La imagen de Einar en varios retratos, una fotocopiadora sacando su imagen

En cada una persisten las luces malditas: flotan como cicatrices luminosas, imposibles de borrar, marcando rincones donde nunca debería haber sombras. Y en todas, sin excepción, aparece un hombre. Pelo rizado, rostro desencajado, mirada vacía; observa en silencio, esperando. Todos piensan que es un extraño. Yo sé que no lo es. Ese hombre soy yo. O lo fui. Porque a veces, cuando intento recordar los pliegues de mi cara, ya no siento que me pertenezca: se ha separado de mí, vive atrapado en los cristales, respirando una vida propia que yo ya no domino.

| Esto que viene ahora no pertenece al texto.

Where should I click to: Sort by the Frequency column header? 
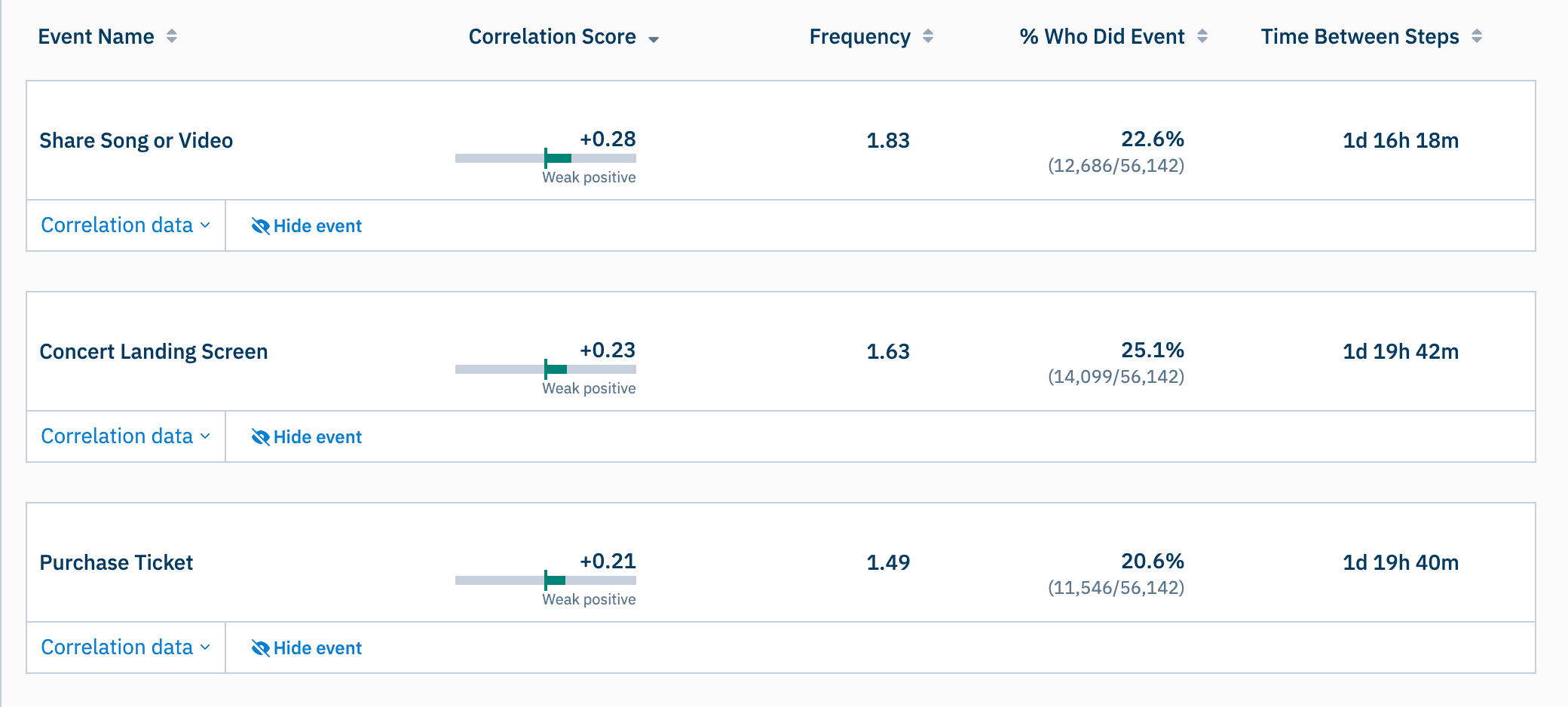coord(859,35)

No escribo estas líneas para pedir ayuda. Sería inútil. Tampoco lo hago para ser recordado: los recuerdos ya no me pertenecen, y pronto tampoco le pertenecerán a nadie. Escribo porque intuyo que tarde o temprano usted también verá esas fotos. Puede que las encuentre en una esquina olvidada de su barrio, puede que le lleguen como un archivo sin remitente, puede que aparezcan reflejadas en la pantalla apagada de su propio teléfono. Y cuando eso ocurra, cuando reconozca las luces latentes en la penumbra de su casa y descubra aquellos destellos que no deberían brillar allí, sabrá la verdad.

El cuarto ya habrá encontrado otra puerta. Y esta vez será la suya. Entonces entenderá lo que yo comprendí demasiado tarde: que no se trata de mirar las luces, sino de responder a su llamada. Y usted, igual que yo, no tendrá más opción que entrar.